— Begin Page —

Sunday 28 October 2018

Calling all hunters and collectors, rummagers and moochers...here's a totally biassed and subjective update on the best London charity shops for book-lovers


One of the surprisingly few charity shops in Brixton is also one of the best in London - especially for lovers of music and
vintage clothes. This shop is so popular it's given its name to the junction of Brixton High Street and Stockwell Road - now
unofficially Barnado's Corner.

Sorry – four and a half years late, here's the promised update of an early Microgroove posting, Charity shop pecking order for the hopeless bibliomane, from March 2014.

Half a decade has not radically changed the London charity shops scene. Shops have opened and closed, the charities have become more professional (not always good news for the punters) and - given the aftershocks of the recession and Brexit vote, the nature of donations has changed. Maybe people are hanging on to their stuff a little longer, but for sure there are more people out there desperately looking for good cheap clothes, and the bargains keep on coming.

And for the most part they all still welcome ancient moochers like myself (Have to thank novelist Howard Jacobson for this word, as explained in his BBC Radio 4 Point of View programme, In Praise of Mooching).

Anyway, here's another totally subjective review of the charity shop scene in the areas I have happily mooched around in the past year or so, as of autumn 2018.

 I'm still visiting the same old shops, but have also gone further afield, rummaging through the cast off books, CDs, jackets and coffee-mugs of neighbourhoods as far-flung as Forest Hill,  Blackheath, East Dulwich, Streatham, Tooting, and even up north to Highgate,  Hampstead, Finsbury Park, Upper Street, Dalston, Kilburn High Road, and beyond. Does such a beyond exist? Good question. Charity shops in the outer suburbs and the Home Counties is a whole different subject, which I might (but probably won't) return to one day.

Some good new finds included the British Heart Foundation Books and Music shop at 94 Streatham High Road. This shop immediately makes anyone used to old-fashioned secondhand book and record shops at home. It's packed with stuff: give yourself and hour or two to do it justice.

It's not far from one of the biggest Oxfam shops in South London, on the other side of the suburban motorway aka the A23 Brighton Road. It's maybe a personal thing but I find those massive Oxfams (the one in Kingsland Road, another in Tooting) almost too much of a good thing.

Streatham High Road is a bit of a charity shop nirvana, with samples of all the main names popping up along its seemingly never-ending length. These shops are fed by the young families inhabiting the vast areas of residential streets surrounding it, and the quality of the gear is good. There's also a healthy traffic on these pavements so bargains go quickly. Yet, fine as many of these shops seemed, there was not one that stood out or made it to any notional, personal top ten.
Fabulous, imaginative, topical window displays are a
feature of all the best charity shops, but few
beat this one at Barnado's in Brixton

Two miles further north, however,  on the same arterial road, in central Brixton, there's a real gem.

Surprisingly, this stretch has only one charity shop - but what a shop!

Brixton's Barnado's shop  entered this entirely subjective, incomplete and unfair Top Ten all those years back, at number 10.

— End Page —

**Given problem**
Repeat everything in the charity shop post from "Sunday 28 October" down to "from March 2014.", word for word. The entries that come next have no connection to the charity shop post.

— Begin Information provided —

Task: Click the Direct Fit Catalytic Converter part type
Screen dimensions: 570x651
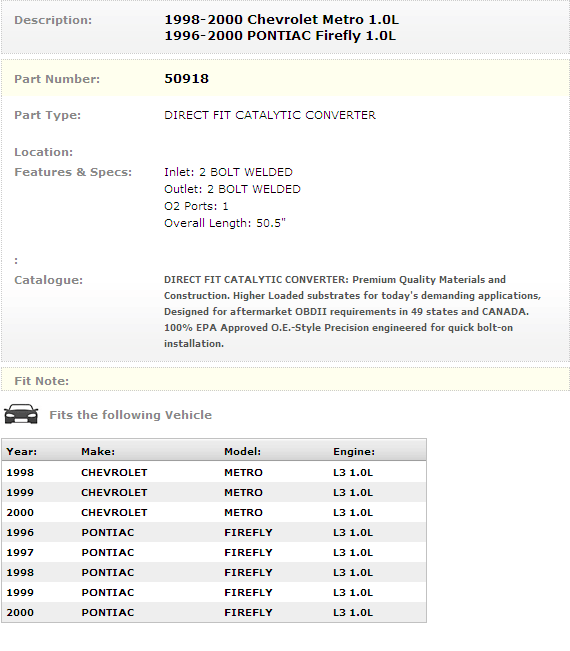Action: [270, 115]
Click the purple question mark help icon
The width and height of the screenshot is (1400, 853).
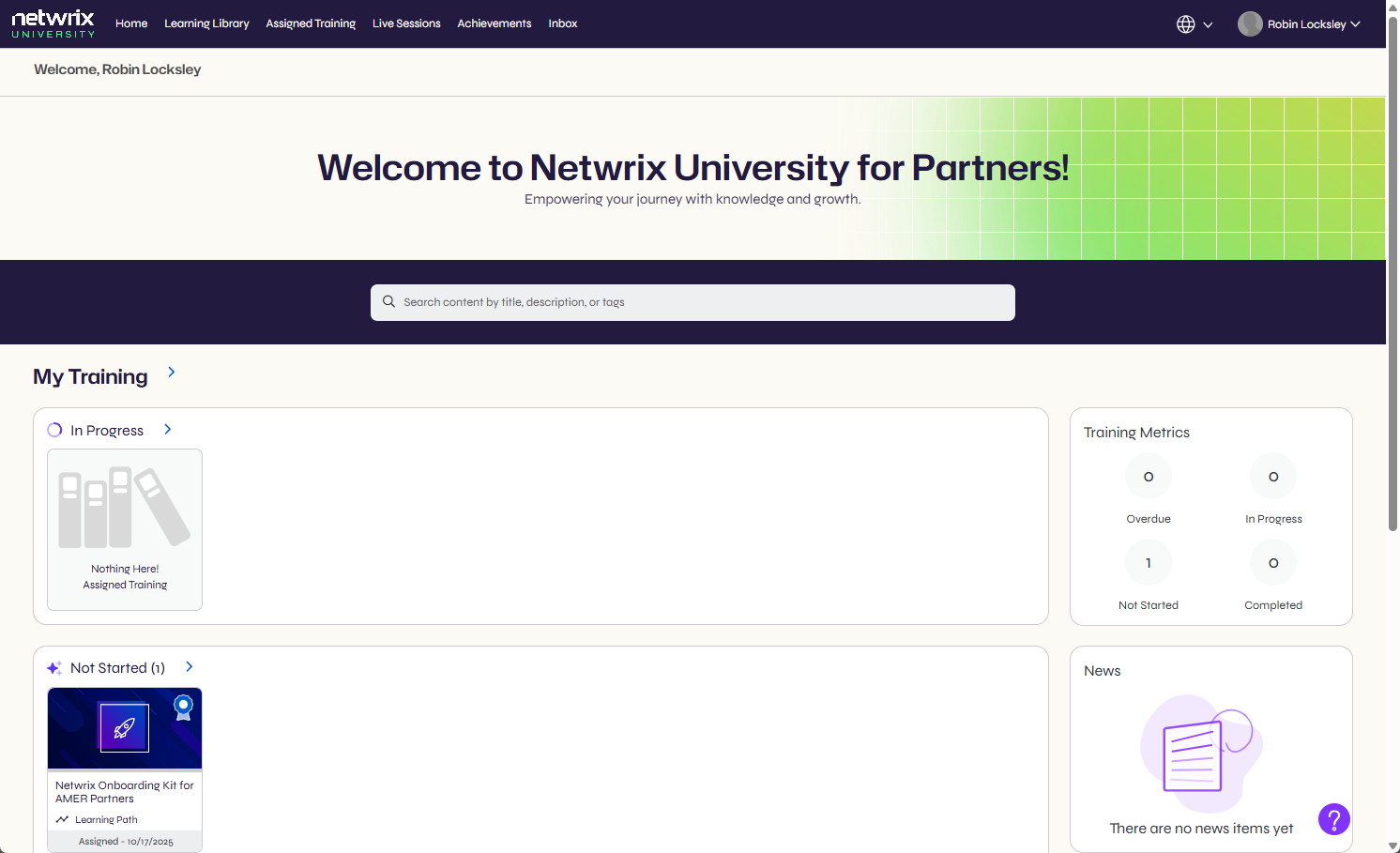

— End Information provided —

**Answer below**
Sunday 28 October 2018

Calling all hunters and collectors, rummagers and moochers...here's a totally biassed and subjective update on the best London charity shops for book-lovers


One of the surprisingly few charity shops in Brixton is also one of the best in London - especially for lovers of music and
vintage clothes. This shop is so popular it's given its name to the junction of Brixton High Street and Stockwell Road - now
unofficially Barnado's Corner.

Sorry – four and a half years late, here's the promised update of an early Microgroove posting, Charity shop pecking order for the hopeless bibliomane, from March 2014.